───── DATA SUPPLIED
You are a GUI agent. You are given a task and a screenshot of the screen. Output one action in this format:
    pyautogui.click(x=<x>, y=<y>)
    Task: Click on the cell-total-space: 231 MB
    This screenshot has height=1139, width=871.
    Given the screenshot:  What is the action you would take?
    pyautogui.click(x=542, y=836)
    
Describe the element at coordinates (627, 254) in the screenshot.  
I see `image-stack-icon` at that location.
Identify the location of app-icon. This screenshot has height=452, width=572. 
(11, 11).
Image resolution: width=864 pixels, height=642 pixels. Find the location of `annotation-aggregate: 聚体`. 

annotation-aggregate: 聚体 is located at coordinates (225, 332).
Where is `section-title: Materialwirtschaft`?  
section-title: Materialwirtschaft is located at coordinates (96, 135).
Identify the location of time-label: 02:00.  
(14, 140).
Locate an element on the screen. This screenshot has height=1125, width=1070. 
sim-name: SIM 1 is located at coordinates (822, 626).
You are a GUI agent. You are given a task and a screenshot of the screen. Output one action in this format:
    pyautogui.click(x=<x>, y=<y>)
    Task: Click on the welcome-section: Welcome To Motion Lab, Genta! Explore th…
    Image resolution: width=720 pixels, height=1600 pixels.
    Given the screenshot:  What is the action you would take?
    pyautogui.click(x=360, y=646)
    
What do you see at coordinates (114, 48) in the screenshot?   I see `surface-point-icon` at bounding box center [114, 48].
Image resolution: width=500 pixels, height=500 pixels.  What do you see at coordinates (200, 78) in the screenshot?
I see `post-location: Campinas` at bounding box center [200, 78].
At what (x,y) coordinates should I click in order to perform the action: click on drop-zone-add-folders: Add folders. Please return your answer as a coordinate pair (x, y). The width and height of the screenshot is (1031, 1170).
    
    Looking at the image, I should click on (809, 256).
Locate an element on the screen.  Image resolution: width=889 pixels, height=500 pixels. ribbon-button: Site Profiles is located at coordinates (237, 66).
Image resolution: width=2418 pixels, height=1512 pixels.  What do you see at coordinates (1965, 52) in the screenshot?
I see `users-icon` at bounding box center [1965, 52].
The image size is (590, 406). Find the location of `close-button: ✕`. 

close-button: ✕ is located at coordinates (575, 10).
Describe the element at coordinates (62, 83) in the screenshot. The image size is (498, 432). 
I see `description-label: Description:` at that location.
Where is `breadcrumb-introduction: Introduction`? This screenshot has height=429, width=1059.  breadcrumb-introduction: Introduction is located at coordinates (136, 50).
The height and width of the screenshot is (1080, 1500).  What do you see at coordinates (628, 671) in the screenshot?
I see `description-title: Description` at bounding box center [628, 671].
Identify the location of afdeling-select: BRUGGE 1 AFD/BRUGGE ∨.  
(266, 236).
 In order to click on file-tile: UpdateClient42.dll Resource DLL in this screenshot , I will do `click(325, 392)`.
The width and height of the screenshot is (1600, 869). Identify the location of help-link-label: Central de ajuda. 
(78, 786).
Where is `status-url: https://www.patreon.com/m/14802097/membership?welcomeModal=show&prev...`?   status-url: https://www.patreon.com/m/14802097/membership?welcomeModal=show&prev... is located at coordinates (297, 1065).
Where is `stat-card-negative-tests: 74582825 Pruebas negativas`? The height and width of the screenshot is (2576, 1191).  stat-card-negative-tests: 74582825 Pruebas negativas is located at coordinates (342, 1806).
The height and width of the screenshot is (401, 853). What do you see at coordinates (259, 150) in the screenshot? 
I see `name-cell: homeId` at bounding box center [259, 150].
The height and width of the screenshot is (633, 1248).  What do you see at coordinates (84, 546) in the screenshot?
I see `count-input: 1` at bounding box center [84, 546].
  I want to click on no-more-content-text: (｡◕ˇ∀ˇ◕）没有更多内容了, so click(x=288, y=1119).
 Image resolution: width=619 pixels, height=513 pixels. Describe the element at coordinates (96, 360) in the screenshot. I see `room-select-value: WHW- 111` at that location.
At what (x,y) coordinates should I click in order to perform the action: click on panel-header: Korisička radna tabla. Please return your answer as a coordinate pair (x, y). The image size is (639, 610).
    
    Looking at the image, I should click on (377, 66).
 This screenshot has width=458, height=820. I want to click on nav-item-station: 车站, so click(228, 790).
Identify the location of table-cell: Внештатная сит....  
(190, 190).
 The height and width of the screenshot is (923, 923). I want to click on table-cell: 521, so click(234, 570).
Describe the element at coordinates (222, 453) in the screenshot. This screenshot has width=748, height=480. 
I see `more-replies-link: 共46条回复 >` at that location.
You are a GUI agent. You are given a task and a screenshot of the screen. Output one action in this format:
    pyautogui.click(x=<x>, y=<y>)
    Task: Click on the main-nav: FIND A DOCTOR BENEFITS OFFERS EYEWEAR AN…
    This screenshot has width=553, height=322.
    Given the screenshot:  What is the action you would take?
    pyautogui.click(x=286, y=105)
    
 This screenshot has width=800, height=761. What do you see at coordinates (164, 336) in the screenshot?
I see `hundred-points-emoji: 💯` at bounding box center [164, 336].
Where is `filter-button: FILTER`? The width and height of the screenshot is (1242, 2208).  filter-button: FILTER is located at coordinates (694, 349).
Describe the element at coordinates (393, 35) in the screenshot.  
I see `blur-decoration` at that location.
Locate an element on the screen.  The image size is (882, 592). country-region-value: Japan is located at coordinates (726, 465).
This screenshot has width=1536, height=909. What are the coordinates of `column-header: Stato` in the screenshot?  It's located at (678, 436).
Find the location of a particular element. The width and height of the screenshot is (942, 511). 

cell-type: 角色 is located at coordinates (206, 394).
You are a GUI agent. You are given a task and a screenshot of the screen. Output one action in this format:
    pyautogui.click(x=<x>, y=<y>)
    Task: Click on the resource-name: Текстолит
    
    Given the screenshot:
──────────
*WHAT THE TASK ASKS:* How many lines of the data above contain the string "title"? Reply with the number alone.

*SOLUTION TO THE PROBLEM:* 3